→ **WHAT TO PRODUCE**
Using the data that follows, return exactly the lines from the one that contains "This screenshot has width=1518, height=474." through the one that contains "Task: Go to 降AI检测 tab", ends included.

→ **PROVIDED DATA**

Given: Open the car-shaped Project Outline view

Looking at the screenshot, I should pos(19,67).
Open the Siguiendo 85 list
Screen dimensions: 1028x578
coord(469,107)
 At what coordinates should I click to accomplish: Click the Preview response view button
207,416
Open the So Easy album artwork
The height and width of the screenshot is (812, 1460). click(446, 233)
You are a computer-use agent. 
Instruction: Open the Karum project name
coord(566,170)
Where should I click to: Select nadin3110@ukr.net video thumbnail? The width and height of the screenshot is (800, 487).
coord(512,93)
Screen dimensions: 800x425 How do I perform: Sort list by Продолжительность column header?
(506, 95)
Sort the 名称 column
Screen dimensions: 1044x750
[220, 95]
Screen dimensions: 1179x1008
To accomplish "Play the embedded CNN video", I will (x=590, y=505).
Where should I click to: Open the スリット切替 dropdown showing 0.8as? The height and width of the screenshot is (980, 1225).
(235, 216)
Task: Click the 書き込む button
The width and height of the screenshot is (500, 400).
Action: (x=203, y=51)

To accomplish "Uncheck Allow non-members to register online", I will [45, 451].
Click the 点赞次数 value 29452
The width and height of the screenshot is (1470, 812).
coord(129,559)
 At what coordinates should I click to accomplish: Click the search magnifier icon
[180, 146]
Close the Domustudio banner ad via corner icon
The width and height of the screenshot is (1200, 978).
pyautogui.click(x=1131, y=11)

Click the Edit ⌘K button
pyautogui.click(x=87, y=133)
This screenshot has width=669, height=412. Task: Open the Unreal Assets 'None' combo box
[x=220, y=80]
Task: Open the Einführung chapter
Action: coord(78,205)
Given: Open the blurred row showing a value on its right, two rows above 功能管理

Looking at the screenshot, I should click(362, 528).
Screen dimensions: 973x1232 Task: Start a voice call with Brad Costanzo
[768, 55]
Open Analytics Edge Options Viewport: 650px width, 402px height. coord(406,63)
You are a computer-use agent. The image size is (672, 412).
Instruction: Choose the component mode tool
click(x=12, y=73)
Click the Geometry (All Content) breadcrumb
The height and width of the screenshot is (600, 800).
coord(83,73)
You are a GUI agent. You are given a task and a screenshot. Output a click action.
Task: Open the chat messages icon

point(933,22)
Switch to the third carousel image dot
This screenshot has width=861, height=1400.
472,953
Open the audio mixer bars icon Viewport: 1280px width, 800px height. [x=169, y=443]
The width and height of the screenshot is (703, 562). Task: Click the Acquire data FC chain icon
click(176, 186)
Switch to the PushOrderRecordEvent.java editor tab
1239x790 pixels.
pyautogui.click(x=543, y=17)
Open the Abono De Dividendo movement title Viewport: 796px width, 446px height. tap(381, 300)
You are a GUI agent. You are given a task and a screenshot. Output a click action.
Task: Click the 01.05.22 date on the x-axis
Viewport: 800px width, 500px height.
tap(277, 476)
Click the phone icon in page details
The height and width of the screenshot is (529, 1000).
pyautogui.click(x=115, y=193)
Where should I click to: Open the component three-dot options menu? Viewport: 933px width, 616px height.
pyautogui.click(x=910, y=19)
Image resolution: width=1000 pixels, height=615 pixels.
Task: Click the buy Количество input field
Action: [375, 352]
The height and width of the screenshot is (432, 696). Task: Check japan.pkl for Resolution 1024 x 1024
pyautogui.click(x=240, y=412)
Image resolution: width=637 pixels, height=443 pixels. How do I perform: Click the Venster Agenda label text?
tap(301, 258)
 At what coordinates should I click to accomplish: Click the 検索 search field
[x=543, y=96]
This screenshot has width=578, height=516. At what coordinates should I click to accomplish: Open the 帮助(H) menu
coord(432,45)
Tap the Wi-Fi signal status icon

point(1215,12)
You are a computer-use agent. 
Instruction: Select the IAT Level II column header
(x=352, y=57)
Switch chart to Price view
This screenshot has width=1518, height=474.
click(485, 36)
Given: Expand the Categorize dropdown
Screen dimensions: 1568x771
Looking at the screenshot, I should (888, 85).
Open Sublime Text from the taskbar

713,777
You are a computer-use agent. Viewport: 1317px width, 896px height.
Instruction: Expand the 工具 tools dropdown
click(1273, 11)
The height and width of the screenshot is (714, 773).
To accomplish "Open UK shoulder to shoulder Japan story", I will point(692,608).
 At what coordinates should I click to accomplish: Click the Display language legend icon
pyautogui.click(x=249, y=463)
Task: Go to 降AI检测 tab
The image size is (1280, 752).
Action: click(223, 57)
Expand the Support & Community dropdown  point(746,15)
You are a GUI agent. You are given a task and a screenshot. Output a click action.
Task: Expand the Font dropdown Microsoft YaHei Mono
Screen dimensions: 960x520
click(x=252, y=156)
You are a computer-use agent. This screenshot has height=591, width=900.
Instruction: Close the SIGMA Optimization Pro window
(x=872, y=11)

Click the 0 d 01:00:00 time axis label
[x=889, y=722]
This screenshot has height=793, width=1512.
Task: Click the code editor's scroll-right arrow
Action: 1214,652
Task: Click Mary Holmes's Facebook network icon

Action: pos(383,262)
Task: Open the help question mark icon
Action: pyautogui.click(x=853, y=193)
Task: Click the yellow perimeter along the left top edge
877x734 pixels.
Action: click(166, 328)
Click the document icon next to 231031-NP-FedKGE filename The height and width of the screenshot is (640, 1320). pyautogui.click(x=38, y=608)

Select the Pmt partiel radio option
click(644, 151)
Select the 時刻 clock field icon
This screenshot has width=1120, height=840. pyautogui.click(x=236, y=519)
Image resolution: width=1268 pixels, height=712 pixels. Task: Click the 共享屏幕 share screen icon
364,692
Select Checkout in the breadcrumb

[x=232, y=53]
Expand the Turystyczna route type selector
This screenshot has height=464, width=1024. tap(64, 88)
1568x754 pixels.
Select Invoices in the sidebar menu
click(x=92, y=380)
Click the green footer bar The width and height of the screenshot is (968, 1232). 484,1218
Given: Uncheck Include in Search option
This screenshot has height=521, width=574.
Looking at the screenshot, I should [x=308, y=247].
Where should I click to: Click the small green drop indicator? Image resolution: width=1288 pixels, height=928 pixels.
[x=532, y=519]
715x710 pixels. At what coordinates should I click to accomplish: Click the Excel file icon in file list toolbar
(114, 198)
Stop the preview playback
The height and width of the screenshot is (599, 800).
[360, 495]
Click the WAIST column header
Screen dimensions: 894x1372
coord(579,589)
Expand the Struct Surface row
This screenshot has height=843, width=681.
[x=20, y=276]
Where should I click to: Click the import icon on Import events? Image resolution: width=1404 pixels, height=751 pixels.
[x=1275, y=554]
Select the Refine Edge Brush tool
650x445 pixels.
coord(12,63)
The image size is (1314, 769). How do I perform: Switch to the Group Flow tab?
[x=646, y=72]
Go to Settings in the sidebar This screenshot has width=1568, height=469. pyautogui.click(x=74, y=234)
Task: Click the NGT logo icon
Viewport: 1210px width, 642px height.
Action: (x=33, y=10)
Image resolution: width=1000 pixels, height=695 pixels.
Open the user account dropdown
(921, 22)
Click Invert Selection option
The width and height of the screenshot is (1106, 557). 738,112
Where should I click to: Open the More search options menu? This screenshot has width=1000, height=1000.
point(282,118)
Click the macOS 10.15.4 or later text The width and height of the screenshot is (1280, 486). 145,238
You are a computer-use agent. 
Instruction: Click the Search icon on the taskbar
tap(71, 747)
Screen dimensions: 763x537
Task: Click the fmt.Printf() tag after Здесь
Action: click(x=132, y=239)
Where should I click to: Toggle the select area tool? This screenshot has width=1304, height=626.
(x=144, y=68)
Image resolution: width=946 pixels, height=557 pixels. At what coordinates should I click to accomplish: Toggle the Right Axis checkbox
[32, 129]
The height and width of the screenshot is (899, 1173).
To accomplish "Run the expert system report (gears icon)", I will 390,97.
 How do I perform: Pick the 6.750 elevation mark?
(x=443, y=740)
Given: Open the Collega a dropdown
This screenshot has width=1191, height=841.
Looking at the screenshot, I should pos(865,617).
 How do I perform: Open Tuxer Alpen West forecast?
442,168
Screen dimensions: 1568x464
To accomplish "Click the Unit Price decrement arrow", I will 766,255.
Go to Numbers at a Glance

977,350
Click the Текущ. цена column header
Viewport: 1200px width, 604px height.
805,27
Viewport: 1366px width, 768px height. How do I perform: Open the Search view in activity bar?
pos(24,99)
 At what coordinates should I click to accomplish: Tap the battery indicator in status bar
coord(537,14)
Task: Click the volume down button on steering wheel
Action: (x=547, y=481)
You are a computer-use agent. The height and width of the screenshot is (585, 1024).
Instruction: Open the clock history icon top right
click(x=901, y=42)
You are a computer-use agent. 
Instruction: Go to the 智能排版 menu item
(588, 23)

→ **ANSWER BOX**
This screenshot has width=1518, height=474.
click(485, 36)
Given: Expand the Categorize dropdown
Screen dimensions: 1568x771
Looking at the screenshot, I should (888, 85).
Open Sublime Text from the taskbar

713,777
You are a computer-use agent. Viewport: 1317px width, 896px height.
Instruction: Expand the 工具 tools dropdown
click(1273, 11)
The height and width of the screenshot is (714, 773).
To accomplish "Open UK shoulder to shoulder Japan story", I will point(692,608).
 At what coordinates should I click to accomplish: Click the Display language legend icon
pyautogui.click(x=249, y=463)
Task: Go to 降AI检测 tab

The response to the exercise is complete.